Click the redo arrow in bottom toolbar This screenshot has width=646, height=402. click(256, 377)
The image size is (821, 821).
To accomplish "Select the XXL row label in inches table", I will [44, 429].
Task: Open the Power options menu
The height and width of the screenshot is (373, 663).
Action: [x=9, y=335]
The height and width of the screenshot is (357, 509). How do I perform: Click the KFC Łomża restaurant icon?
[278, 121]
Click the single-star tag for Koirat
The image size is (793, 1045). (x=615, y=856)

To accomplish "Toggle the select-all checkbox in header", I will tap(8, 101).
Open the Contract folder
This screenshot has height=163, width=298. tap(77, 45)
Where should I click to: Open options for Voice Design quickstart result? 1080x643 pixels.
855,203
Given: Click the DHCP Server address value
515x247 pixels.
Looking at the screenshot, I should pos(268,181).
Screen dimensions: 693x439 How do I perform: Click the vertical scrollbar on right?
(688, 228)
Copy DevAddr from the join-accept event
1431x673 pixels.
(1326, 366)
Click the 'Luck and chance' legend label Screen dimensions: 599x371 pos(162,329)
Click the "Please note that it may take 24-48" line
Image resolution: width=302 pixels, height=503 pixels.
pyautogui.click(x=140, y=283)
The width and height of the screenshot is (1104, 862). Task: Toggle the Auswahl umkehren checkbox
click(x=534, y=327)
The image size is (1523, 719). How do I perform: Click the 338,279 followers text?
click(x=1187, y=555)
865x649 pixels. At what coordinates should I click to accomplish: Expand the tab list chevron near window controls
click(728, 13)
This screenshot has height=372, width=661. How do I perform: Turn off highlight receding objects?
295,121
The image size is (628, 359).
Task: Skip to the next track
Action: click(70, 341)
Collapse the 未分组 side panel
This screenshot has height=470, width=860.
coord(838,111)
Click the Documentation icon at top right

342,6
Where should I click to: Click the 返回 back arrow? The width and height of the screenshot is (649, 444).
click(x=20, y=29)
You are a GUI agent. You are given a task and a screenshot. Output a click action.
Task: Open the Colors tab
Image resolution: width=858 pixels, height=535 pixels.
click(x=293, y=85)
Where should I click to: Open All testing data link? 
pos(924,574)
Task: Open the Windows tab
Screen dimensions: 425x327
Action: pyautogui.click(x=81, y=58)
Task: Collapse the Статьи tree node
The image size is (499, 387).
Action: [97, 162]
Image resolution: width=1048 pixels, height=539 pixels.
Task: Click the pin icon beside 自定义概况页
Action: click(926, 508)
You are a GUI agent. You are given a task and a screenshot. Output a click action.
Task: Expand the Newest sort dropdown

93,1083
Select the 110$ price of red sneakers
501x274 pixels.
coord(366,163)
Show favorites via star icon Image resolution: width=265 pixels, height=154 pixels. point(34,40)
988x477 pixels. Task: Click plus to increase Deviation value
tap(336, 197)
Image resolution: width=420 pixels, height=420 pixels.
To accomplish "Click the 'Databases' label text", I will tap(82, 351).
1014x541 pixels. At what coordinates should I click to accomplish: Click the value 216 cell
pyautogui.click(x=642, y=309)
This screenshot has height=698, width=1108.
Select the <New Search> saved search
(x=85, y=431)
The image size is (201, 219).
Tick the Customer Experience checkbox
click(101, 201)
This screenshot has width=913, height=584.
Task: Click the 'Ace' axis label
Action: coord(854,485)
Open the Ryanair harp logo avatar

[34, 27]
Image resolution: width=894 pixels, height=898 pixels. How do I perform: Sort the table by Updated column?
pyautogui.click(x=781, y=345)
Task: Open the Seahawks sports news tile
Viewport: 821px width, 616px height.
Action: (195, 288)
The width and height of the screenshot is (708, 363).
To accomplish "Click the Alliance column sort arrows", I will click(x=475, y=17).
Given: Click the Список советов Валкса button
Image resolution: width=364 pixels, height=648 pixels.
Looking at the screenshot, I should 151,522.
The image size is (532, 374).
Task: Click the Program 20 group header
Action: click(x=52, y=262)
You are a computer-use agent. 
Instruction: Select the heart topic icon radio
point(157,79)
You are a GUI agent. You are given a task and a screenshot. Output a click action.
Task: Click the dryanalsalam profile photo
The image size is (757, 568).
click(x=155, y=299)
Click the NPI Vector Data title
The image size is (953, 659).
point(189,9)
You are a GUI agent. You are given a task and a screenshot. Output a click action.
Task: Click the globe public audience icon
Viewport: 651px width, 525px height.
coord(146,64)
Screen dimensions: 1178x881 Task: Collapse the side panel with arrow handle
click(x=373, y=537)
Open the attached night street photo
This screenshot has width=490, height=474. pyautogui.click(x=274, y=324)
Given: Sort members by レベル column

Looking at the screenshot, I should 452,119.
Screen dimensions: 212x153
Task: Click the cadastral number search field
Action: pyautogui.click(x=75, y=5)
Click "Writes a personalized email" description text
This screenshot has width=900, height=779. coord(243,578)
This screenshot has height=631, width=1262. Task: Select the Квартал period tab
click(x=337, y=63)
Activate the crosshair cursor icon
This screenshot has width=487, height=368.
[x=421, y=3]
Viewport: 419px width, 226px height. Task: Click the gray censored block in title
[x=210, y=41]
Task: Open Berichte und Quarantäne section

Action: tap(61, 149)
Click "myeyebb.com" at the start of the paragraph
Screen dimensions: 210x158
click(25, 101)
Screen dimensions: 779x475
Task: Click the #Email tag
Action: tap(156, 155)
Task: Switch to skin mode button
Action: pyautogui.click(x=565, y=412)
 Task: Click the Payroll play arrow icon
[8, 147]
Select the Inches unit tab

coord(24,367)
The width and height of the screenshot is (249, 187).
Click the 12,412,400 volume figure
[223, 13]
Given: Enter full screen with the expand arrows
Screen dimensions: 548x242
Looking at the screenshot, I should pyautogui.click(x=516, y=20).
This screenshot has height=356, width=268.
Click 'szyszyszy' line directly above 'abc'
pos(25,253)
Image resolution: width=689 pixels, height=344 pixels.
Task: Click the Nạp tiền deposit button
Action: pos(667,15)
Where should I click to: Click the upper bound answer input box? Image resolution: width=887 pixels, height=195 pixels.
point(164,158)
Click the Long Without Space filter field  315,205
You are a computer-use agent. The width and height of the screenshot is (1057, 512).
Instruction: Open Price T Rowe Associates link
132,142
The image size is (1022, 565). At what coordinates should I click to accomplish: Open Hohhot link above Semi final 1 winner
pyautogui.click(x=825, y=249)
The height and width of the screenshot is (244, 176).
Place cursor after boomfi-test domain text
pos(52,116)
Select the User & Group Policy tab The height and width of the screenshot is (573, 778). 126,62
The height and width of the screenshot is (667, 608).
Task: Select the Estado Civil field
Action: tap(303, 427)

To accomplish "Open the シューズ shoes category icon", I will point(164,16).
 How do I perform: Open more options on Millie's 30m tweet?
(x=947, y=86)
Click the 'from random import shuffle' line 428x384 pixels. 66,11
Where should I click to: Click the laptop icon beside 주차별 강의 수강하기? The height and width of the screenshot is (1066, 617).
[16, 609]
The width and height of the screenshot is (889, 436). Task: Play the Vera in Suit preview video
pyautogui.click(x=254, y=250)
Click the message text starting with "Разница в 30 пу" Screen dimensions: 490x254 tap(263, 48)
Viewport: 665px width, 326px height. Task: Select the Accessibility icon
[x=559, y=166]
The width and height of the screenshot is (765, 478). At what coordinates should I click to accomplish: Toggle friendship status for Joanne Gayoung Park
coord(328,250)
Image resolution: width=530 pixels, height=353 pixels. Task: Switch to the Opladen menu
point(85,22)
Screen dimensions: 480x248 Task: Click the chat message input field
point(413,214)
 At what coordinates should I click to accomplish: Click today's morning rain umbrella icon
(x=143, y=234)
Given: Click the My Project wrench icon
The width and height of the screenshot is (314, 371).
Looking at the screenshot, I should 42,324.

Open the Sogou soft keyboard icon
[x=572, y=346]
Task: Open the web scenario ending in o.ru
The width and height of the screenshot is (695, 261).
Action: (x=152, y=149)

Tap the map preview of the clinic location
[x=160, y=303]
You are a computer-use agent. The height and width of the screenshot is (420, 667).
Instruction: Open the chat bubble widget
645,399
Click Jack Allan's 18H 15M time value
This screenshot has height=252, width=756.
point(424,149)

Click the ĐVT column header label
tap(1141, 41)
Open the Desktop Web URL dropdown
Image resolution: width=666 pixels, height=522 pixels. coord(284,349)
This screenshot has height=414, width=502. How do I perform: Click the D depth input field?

++++++++++++++++++++

◆ What you need to do: Each line of the listing that contains the word "arrows" must be copied.

◆ Result:
To accomplish "Click the Alliance column sort arrows", I will click(x=475, y=17).
Given: Enter full screen with the expand arrows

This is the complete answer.